Again, the dead rose. Ingram had been pushed to his limits in the bar, in Ruby’s.
Ruby’s! The dead had risen, they had risen!

The Pale Man had stripped them all of their masks of humanity and revealed them as they truly were, abject creatures of hate and spite and lust and hunger.

Ingram shook his head in the green dark of Guadalcanal.
This isn’t how it happened!
His dead men clawed at the earth now, some rising to their haunches, some crawling, some levering themselves up, looking at Ingram with horrible blood-rimmed eyes.

The weird sounds took new shapes and forms in Ingram’s ear.
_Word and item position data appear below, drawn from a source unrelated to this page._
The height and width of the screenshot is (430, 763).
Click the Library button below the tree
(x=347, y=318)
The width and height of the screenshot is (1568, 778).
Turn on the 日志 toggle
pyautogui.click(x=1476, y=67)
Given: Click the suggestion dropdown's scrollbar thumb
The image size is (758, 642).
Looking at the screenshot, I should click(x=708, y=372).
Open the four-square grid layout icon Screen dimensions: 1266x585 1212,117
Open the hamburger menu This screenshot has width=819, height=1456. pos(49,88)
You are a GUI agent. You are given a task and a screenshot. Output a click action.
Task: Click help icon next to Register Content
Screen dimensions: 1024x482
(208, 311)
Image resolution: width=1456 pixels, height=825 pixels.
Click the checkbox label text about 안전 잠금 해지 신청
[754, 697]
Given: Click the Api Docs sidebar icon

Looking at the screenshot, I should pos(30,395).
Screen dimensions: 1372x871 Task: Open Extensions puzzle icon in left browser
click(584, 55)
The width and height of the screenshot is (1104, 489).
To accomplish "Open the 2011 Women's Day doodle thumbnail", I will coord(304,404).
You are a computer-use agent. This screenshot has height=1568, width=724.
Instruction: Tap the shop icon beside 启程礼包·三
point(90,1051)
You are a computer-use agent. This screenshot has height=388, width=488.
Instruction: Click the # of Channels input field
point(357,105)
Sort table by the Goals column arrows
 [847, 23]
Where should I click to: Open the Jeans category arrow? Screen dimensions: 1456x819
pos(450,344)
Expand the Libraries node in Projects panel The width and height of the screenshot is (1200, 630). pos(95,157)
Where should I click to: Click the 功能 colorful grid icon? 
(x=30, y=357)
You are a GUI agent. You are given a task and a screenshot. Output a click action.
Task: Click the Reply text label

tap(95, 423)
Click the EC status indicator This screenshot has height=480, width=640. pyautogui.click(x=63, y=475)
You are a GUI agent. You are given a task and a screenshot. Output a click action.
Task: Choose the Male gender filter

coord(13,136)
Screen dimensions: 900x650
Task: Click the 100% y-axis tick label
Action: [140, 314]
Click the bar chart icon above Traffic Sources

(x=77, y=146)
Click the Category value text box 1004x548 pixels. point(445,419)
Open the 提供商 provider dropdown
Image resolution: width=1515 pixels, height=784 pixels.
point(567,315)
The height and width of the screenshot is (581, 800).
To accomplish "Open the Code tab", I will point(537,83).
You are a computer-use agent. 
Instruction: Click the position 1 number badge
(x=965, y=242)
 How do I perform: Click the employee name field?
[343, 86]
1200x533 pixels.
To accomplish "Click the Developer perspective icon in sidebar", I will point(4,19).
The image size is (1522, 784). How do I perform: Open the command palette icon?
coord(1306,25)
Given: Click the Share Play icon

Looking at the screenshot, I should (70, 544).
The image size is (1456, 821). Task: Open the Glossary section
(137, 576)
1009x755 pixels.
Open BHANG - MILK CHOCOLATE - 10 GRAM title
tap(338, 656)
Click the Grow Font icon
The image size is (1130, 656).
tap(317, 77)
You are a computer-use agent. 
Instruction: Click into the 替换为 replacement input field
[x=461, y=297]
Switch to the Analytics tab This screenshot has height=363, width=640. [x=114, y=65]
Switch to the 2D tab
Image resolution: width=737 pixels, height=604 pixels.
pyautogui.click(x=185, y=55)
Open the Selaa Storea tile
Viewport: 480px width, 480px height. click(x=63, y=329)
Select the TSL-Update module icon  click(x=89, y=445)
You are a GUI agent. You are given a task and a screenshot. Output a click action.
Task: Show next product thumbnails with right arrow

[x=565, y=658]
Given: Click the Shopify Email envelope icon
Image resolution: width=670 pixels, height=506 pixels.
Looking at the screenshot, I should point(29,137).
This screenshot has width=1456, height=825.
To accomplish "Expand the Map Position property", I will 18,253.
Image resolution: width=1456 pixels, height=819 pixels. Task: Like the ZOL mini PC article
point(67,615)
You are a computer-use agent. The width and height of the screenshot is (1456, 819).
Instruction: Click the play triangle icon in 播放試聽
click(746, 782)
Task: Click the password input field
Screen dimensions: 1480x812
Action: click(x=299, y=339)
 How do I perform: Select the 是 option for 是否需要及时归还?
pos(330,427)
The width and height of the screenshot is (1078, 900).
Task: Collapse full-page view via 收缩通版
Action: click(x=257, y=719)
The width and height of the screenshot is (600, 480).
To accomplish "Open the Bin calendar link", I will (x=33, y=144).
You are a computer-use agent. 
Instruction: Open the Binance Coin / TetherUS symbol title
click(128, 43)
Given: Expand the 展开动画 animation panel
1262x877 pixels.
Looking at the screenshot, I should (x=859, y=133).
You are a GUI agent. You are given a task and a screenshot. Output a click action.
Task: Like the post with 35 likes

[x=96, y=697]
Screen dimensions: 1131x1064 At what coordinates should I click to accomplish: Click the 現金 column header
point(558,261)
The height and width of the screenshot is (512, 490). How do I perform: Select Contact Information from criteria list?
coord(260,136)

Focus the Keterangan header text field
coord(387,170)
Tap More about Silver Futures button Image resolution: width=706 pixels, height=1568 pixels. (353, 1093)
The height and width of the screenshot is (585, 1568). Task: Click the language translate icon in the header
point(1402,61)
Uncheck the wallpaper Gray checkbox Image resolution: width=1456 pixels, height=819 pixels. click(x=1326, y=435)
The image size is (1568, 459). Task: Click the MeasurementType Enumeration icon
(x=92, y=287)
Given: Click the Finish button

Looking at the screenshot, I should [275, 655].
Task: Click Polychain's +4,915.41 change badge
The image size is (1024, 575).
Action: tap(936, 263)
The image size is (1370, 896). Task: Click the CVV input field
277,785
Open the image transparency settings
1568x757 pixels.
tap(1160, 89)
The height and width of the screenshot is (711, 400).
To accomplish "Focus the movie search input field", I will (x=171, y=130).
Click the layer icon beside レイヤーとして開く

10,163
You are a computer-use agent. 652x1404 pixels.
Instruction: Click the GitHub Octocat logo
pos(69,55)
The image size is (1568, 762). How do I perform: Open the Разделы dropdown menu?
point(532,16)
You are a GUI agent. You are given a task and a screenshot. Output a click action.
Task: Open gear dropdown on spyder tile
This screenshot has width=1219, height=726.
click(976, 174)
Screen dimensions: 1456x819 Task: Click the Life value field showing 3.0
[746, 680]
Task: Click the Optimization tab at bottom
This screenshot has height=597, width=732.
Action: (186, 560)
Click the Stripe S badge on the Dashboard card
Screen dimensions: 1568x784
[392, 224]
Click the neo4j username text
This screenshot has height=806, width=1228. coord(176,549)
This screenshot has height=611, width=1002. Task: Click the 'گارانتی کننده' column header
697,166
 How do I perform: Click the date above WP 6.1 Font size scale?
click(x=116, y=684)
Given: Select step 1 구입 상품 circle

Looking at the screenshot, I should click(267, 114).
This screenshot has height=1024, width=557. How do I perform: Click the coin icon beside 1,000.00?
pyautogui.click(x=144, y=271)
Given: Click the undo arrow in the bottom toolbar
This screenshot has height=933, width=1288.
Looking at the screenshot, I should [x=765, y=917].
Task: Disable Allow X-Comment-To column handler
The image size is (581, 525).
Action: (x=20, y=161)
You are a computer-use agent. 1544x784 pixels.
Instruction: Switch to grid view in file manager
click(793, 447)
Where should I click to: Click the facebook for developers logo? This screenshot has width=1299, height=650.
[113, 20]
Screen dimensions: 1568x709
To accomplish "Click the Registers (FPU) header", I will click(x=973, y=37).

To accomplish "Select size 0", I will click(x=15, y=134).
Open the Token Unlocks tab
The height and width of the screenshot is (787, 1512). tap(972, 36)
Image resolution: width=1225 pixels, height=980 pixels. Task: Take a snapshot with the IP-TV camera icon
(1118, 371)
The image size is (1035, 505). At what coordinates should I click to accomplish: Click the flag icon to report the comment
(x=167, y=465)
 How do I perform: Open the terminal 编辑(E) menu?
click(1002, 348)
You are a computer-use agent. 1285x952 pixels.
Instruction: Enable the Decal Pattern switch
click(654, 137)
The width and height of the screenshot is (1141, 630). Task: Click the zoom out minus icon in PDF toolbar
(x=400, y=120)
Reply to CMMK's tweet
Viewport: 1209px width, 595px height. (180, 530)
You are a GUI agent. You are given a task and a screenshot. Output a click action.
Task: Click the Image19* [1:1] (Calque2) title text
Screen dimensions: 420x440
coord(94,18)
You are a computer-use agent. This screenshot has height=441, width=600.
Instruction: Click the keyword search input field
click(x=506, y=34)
Wet and guttural the words came, for they truly were words, forgotten or forbidden but words spilling out from the bloody tongues and hateful mouths of his men.

Oun tulu! Dennu tulu! Re’nub shelub tulu ia dennu! Tulu!

Ingram hesitated. At Ruby’s, he’d fought them, shooting and snapping necks. But now the fire was coming and these dead, these things that were once men, rose against him. And he knew nothing except fear and shame because he couldn’t raise his hand against those who once were his brothers.